(Saved data entries)
********
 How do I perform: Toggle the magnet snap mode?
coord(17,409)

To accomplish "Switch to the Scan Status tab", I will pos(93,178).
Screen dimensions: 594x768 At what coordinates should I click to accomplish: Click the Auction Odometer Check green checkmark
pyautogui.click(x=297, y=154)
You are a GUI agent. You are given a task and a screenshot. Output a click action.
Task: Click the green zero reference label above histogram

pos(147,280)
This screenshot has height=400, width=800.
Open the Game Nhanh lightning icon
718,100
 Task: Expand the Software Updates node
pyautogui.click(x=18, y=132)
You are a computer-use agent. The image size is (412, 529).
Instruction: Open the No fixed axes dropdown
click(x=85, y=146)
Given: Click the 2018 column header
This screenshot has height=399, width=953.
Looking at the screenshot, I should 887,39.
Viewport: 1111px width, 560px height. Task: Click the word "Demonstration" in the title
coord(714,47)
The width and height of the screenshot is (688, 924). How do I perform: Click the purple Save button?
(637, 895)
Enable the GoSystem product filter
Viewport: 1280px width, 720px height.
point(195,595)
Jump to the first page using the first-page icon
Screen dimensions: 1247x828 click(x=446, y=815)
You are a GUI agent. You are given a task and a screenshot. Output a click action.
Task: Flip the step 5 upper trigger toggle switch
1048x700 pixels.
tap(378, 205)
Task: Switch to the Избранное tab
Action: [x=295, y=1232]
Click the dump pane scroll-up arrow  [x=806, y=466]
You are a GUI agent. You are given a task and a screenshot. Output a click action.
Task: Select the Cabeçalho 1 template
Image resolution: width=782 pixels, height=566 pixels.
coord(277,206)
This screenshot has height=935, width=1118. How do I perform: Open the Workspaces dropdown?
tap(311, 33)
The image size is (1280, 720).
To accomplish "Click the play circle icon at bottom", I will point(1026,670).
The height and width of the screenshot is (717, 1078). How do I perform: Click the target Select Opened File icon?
********
▶ _WHAT YOU SHOULD DO_: The reply should consist solely of the lines above from the one that has "Open the Game Nhanh lightning icon" through the one that has "Given: Click the 2018 column header", reproduced exactly.

▶ _EXERCISE OUTPUT_:
Open the Game Nhanh lightning icon
718,100
 Task: Expand the Software Updates node
pyautogui.click(x=18, y=132)
You are a computer-use agent. The image size is (412, 529).
Instruction: Open the No fixed axes dropdown
click(x=85, y=146)
Given: Click the 2018 column header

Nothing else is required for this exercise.